Activity A
Answer these from the passage on public pensions:
(i) How much was paid last year to the retired public servants who receive a pension and live here?
(ii) Which borough's retirees and beneficiaries received approximately $1.6 billion?
(iii) About how much is an average New York City pension?
Activity B
Carry the passage on public pensions forward, starting after its final sentence.

Text block
They are "the gift that keeps on giving."
Pension income is recycled right back into the economy, so it is time to think of them the way Hallmark thinks of greeting cards.
A recent report by the Citizens Budget Commission focused on the city's liabilities, including pension liabilities. Pensions may carry debt, but they can also create revenue.
Last year, some $5.5 billion was paid to the 43% of our retired public servants receiving a pension and living here, according to the Independent Budget Office. These dollars were potentially recycled back into the economy. Approximately $1.6 billion were paid to these retirees and beneficiaries living in Queens; $1.4 billion in Brooklyn; $777 million in the Bronx; $760 million in Manhattan; and almost $1 billion in Staten Island.
Unfortunately, pension costs, funding levels, and their liabilities seem to be the only matters highlighted to draw your attention to, or make you care more about, our public pensions.
Here are the right reasons to care about them.
Pension money stays home and gets recycled. If you own a deli, an apartment building, a dry-cleaning business, or any other local business, or are just a taxpayer, now is the time to be more aware about public pensions and their value because they help not only the retirees—they help you.
An average New York City pension is around $38,000—real dollars with real economic power that pay a retiree's bills and hopefully buy some extras. However they are used, they most likely support local businesses and even the city itself because somewhere along the way, there was probably a tax collected. These taxes are the very dollars needed to support the public services you expect.

Study material
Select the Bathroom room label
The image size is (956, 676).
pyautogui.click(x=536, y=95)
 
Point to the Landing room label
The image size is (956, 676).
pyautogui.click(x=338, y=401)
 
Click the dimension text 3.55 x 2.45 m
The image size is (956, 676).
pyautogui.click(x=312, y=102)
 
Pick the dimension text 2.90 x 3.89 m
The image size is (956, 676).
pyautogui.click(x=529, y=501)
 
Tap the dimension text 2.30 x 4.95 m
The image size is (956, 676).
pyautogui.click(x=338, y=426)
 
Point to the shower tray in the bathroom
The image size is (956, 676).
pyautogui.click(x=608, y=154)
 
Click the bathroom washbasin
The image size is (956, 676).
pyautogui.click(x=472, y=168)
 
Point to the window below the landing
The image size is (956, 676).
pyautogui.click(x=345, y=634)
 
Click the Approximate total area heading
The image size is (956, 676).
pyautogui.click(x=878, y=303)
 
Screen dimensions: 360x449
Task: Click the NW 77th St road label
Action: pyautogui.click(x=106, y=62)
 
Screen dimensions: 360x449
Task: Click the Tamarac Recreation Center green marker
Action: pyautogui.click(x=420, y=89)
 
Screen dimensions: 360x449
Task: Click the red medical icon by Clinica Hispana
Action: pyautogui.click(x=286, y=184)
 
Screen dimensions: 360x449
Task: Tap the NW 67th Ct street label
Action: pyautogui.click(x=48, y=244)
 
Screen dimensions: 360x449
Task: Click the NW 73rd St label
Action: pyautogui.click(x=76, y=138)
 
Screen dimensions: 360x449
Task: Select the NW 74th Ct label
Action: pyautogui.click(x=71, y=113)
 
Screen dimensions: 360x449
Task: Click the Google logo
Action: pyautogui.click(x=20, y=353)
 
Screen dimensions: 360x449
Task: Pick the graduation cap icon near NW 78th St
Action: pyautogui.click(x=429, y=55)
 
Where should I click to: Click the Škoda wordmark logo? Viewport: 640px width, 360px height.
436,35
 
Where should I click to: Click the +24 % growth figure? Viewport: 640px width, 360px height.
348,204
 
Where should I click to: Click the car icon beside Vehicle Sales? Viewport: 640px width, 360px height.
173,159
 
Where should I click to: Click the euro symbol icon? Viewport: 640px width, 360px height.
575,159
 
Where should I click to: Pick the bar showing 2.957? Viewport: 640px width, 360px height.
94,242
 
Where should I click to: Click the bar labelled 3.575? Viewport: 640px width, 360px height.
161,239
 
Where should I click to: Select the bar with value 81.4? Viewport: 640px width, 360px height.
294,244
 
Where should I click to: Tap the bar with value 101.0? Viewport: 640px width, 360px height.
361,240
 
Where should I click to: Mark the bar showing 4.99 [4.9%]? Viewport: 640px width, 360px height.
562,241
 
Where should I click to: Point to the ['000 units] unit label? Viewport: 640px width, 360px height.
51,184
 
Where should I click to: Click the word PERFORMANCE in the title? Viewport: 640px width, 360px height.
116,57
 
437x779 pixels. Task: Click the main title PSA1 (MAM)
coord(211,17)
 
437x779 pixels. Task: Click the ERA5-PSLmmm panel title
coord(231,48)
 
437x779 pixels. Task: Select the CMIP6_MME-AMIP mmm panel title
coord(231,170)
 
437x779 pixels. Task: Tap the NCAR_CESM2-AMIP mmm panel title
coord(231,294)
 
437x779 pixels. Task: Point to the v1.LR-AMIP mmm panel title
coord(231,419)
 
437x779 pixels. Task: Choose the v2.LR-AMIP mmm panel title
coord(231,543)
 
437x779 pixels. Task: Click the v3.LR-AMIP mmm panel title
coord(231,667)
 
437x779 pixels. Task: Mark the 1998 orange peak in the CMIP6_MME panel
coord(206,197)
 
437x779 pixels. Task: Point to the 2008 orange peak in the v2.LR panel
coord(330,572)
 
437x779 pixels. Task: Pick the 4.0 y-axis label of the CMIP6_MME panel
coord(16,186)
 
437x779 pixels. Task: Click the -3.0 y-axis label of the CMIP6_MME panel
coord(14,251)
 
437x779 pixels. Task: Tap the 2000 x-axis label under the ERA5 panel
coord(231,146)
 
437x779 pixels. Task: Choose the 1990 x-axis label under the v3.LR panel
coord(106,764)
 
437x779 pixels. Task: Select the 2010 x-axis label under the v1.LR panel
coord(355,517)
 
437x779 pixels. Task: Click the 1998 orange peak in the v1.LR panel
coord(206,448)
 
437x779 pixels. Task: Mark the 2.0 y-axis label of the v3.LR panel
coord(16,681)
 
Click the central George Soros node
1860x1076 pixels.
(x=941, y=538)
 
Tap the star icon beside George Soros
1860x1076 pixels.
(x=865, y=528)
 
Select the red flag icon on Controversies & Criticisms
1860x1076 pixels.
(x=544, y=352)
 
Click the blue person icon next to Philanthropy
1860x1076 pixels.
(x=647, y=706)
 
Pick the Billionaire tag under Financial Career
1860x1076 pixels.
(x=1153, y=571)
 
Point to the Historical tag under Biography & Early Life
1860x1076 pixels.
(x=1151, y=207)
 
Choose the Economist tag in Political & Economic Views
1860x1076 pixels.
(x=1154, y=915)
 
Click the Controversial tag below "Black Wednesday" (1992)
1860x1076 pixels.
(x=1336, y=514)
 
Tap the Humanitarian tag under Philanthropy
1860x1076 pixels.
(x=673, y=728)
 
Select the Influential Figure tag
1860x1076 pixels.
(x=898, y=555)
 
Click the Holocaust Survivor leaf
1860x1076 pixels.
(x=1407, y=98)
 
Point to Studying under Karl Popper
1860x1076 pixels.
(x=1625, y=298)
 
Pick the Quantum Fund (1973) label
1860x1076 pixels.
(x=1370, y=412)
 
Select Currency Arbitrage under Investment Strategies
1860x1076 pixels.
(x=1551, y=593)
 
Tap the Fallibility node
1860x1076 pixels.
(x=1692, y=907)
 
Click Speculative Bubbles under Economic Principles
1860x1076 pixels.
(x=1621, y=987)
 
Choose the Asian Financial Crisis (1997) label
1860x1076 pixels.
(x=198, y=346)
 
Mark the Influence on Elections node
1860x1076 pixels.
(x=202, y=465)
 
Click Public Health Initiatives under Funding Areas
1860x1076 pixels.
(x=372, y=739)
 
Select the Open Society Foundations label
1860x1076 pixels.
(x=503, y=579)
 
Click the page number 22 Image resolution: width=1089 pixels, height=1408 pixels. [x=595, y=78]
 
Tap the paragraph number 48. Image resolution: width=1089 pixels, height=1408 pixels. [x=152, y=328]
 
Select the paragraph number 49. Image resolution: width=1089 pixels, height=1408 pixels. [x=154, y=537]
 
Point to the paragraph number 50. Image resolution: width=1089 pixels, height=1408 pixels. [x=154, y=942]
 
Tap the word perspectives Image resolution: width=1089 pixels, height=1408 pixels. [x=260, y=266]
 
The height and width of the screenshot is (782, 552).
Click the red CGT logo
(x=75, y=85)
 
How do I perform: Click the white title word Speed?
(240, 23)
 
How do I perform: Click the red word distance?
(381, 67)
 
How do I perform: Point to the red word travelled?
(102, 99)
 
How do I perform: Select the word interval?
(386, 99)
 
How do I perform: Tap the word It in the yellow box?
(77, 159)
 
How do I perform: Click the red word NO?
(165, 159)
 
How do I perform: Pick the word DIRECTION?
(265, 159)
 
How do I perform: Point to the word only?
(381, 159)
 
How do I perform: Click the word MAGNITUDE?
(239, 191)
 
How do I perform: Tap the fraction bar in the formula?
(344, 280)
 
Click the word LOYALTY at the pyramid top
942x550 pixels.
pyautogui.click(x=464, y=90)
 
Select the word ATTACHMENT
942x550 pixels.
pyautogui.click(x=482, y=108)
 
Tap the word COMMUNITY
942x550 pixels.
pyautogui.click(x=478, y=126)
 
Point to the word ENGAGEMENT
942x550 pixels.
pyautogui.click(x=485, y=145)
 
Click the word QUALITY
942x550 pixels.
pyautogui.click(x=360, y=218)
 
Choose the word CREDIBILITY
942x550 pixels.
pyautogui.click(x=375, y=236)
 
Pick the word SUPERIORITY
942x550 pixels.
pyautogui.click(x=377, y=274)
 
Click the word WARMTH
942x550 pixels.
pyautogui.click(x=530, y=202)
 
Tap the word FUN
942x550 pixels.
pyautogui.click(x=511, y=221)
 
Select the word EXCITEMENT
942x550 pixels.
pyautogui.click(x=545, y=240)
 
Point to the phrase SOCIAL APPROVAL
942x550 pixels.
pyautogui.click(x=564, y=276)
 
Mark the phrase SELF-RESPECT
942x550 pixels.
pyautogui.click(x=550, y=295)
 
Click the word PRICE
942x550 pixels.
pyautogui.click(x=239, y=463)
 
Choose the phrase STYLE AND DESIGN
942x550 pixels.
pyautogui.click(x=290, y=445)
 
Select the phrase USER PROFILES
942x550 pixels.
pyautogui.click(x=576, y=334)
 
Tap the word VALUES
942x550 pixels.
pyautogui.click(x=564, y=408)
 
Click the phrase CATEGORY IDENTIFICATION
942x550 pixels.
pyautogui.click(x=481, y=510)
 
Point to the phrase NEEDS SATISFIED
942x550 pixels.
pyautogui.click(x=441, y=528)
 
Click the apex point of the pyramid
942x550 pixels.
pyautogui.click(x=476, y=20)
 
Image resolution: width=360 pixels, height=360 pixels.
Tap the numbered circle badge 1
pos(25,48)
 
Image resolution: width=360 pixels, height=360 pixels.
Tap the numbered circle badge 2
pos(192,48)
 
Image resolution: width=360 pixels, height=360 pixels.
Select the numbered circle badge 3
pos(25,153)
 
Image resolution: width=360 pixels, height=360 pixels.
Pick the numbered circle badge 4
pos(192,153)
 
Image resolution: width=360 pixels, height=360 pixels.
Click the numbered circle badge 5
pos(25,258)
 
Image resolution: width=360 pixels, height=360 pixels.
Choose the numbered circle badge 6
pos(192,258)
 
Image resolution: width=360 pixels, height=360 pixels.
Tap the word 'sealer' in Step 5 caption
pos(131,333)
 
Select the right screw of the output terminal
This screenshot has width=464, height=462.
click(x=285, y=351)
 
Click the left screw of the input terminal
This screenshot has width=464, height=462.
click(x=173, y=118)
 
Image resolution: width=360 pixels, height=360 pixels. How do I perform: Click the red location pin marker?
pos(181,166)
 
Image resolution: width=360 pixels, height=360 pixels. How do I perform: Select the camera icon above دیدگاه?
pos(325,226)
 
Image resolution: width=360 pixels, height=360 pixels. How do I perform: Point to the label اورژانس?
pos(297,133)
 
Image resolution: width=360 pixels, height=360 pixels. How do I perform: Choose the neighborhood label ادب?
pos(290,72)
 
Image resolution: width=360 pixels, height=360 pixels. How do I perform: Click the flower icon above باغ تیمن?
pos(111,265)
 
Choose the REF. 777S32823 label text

Exercise output A
(i) Some $5.5 billion.
(ii) Queens.
(iii) Around $38,000.

Exercise output B
Public pensions are predictable contributors to the economy. Pension checks also fuel the economy in a steady way. Pension benefits provided to retired public workers are from retirement plans that are defined, and therefore, predictable. Unlike retirement earnings from plans that are mainly funded by the fluctuations of the stock market, such as 401(k) plans, defined-benefit plans are more stable contributors to our local economy, year after year. According to the National Institute on Retirement Security, only 51% of Americans had access to a workforce retirement plan in 2014. Here, all public workers do.
Pension costs and economic benefits are shared. Our public workers will continue to pay into their pensions. The New York City Retirement System, with its professional support team, will continue to work hard to achieve an optimum return on pension investments, which also fuels our local economy. As the chief actuary, I will continue to make sure the city pays the most accurate and actuarially sound amount into the pension funds every year. Our public pensions are managed well and their costs are shared, as are their benefits.
Know more about public pensions. Care about them for the right reasons. Who really benefits from public pensions? We all do!
S. Chan is the chief actuary of New York City and is responsible for providing actuarial information and services for the five major actuarially funded New York City retirement systems and pension funds.